▶ MATERIAL SUPPLIED
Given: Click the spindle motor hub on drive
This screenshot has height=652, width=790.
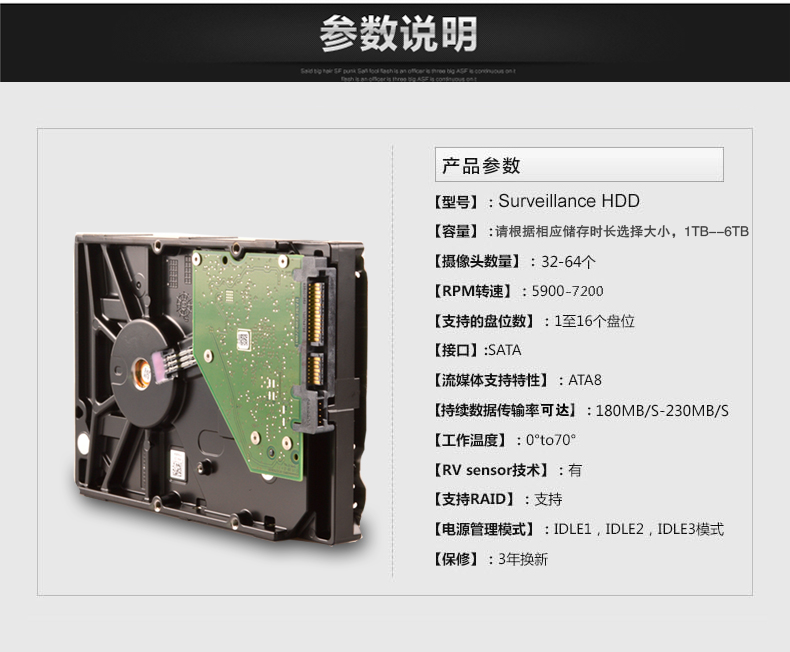Looking at the screenshot, I should click(143, 373).
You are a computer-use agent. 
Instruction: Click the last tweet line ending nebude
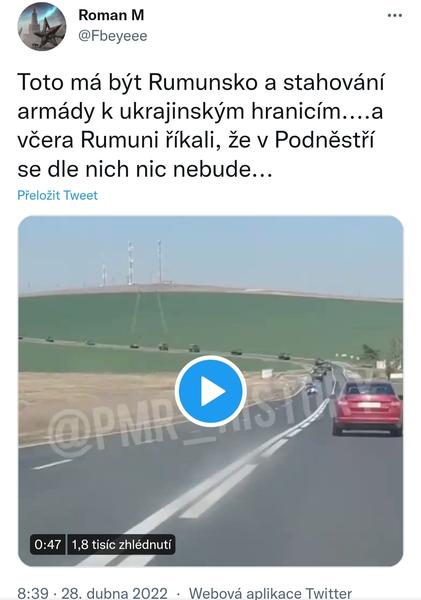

▶ DIRECTIONS FOR THIS TASK
Take every entry and repeat it verbatim, minus the pictures.

▶ ANSWER BOX
Given: Click the spindle motor hub on drive
This screenshot has height=652, width=790.
Looking at the screenshot, I should click(143, 373).
You are a computer-use agent. 
Instruction: Click the last tweet line ending nebude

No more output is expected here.